**EXERCISE BRIEF**
What is the number of lines in the entries that contain the word "accomplish"? Answer with that figure alone.

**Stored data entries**
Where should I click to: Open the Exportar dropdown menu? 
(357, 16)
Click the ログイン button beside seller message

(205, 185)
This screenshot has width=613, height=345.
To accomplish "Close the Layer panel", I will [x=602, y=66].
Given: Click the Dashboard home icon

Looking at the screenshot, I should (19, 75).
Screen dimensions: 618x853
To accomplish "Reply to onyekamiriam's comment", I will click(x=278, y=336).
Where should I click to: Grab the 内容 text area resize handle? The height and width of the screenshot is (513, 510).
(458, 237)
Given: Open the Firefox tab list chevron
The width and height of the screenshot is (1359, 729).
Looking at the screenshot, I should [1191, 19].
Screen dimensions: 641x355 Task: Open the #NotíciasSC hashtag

**EXPECTED ANSWER**
2